DayTap - A Privacy-First Daily Check-in App

I, like everyone else, have been using AI coding tools. I recently wrote about a toy web page I built to show how bad I am at sports gambling. For that project I used Lovable and Cursor for different pieces. By the time I was done, they already felt out of vogue. So I had to find a project to build with Claude Code. When I ran across an FT article about a viral Chinese app called “Are You Dead?”, I thought it was a perfect candidate. The app is dead simple. You click a button once a day, if you miss a day it sends a notification to your configured contact. I am personally not familiar with iOS development, but I am a software engineer with about 8 years of experience, so I thought I could put Claude Code to the test by building an iOS app similar to this one.
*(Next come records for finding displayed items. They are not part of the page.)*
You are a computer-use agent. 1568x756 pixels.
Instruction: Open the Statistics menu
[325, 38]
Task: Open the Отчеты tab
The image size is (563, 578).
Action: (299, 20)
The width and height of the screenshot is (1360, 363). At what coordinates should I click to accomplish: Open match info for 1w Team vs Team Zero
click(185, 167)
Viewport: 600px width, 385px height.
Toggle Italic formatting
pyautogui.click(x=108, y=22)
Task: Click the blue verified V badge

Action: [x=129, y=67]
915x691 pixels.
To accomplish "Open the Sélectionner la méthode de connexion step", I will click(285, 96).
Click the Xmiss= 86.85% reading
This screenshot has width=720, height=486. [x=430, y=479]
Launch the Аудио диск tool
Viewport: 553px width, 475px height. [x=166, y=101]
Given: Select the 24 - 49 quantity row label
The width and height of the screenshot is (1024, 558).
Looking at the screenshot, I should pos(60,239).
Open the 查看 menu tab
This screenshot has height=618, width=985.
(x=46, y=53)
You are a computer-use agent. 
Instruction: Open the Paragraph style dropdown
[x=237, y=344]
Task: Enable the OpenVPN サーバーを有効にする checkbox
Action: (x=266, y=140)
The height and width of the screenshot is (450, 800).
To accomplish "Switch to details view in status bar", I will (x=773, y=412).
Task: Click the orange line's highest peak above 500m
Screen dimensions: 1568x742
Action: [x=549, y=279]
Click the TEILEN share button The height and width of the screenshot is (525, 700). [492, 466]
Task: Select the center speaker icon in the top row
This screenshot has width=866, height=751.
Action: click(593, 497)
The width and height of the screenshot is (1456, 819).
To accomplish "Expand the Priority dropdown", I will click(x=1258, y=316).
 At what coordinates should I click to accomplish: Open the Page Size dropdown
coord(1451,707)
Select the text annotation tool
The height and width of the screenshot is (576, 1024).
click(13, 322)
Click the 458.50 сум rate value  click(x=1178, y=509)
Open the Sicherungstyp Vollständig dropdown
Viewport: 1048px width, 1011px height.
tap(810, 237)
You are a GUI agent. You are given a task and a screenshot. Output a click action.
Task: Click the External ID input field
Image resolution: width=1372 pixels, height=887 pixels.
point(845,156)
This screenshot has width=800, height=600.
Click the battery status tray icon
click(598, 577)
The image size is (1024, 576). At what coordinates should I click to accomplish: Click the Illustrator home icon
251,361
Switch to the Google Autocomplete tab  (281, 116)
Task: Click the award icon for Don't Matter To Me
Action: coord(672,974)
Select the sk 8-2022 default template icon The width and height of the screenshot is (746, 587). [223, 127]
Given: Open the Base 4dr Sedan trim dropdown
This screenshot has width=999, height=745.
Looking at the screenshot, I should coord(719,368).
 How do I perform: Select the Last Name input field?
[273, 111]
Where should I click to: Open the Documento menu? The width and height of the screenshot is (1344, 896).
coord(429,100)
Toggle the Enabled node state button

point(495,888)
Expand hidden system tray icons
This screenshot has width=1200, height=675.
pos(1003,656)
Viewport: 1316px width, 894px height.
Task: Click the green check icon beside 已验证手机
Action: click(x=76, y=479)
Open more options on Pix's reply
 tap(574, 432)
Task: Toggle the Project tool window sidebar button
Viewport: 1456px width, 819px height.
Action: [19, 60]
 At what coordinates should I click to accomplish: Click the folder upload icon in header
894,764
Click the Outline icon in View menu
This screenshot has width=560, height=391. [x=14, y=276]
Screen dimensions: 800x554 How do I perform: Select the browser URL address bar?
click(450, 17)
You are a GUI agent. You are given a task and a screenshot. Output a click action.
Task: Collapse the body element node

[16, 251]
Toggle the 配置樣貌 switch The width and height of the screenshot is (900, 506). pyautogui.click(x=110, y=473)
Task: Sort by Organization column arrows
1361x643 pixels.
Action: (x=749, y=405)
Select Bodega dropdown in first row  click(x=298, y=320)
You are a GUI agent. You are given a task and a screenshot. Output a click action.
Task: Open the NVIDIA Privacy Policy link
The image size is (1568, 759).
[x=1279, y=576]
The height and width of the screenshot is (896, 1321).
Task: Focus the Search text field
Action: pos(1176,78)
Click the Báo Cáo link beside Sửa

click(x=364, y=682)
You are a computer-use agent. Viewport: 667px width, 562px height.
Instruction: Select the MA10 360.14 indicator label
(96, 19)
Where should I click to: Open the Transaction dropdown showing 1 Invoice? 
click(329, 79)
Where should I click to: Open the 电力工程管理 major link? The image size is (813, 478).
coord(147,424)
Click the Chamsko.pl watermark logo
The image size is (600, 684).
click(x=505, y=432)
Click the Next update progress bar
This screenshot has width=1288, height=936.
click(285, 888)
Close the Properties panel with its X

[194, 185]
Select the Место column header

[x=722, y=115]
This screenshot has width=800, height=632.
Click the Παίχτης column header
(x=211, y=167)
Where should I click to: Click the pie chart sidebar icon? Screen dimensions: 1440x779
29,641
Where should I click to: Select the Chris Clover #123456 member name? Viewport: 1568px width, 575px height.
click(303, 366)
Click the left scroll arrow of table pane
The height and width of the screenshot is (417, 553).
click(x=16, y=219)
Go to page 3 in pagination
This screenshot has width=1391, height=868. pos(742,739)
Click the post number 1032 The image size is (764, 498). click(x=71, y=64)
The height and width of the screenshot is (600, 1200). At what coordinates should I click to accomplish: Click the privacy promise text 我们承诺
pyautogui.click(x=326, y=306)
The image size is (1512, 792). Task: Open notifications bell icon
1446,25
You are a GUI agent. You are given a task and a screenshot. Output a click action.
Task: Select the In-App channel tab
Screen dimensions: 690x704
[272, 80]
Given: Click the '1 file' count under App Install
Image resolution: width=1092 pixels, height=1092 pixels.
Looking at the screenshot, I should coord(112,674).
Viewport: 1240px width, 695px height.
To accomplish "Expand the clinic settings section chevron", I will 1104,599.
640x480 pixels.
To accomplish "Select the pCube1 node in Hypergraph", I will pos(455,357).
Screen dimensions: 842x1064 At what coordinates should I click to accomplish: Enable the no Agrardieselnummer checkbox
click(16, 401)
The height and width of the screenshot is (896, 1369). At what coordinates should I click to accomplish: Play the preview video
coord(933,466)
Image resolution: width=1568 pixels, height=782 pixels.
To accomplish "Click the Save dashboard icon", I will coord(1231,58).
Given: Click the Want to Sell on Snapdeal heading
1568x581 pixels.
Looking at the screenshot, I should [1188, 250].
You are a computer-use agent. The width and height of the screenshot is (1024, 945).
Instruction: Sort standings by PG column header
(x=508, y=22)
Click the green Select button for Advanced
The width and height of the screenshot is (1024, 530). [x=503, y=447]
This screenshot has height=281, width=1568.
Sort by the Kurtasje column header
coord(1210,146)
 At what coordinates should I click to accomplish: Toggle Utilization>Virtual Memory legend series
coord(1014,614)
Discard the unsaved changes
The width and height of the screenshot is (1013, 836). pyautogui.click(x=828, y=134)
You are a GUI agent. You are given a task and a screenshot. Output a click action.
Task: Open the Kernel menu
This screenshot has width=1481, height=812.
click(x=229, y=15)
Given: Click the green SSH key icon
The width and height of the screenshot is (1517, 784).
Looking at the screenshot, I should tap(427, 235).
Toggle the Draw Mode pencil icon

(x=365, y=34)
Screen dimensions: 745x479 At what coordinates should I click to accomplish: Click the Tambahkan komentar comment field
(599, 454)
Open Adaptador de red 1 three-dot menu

Some thoughts from a product lens
The core of the user experience is pretty simple. You add a couple contacts, you click a button, if you haven’t clicked a button in X time some type of notification is sent out. Where it gets interesting in my opinion is when you think about the types of users who may be interested in this app. There are quite a few possibilities:
- Antisocial solo dwellers
- Adults who are interested in keeping non-invasive tabs on their elderly parents or kids at college
- Those interested in a dead man’s switch.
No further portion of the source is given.